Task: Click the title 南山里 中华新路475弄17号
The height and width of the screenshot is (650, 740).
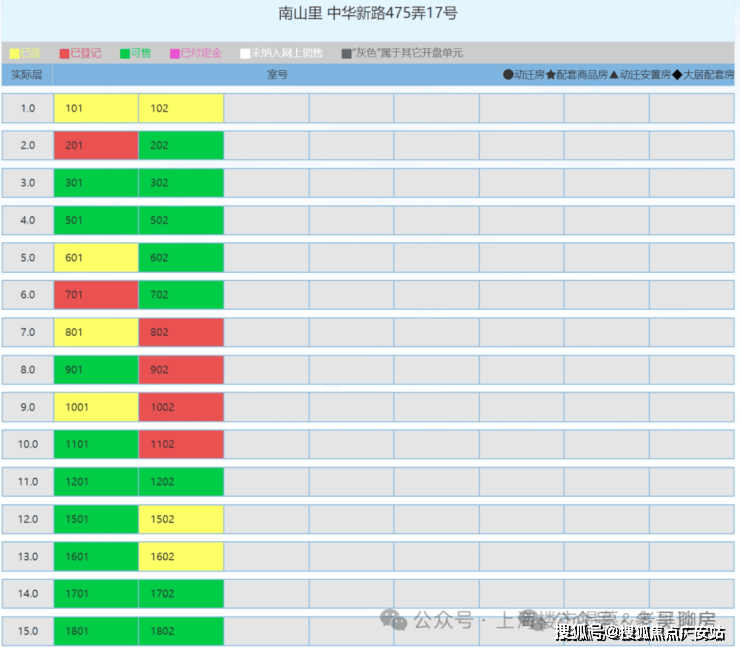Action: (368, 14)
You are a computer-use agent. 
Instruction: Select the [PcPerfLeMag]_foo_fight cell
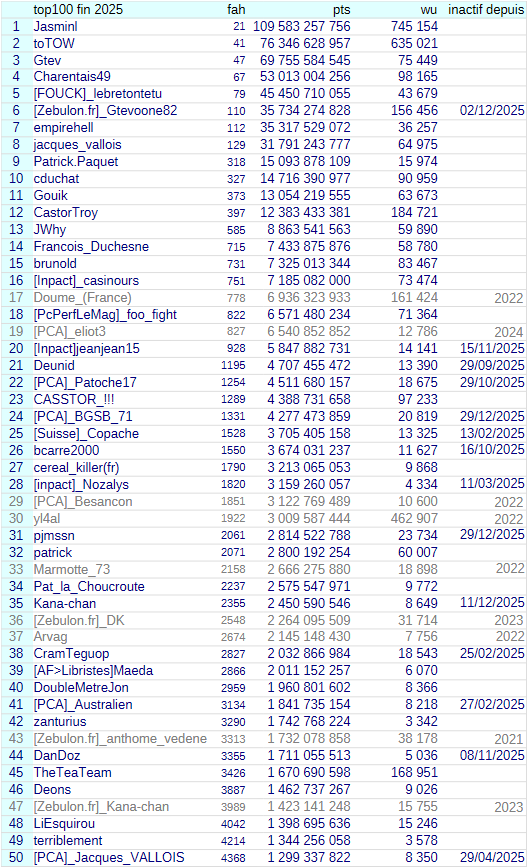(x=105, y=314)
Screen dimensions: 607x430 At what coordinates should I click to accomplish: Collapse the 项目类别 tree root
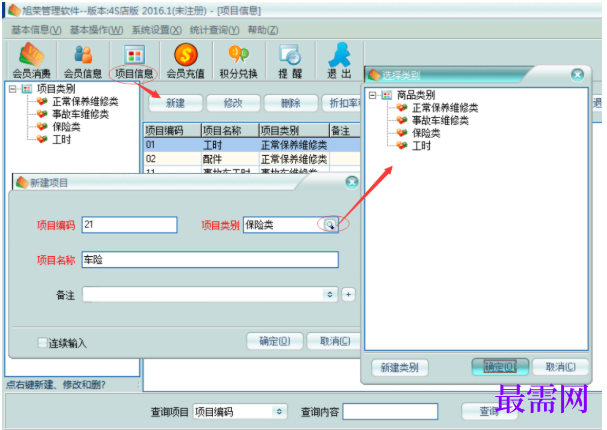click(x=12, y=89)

-.-.-

# THE TASK
Rewrite all the entries above with "screenshot" changed to "screen capture" and everything else kept the same. Leave out the pictures.

# RESPONSE FOR THIS EXERCISE
Task: Click the title 南山里 中华新路475弄17号
The height and width of the screen capture is (650, 740).
Action: (368, 14)
You are a computer-use agent. 
Instruction: Select the [PcPerfLeMag]_foo_fight cell
(x=105, y=314)
Screen dimensions: 607x430 At what coordinates should I click to accomplish: Collapse the 项目类别 tree root
click(x=12, y=89)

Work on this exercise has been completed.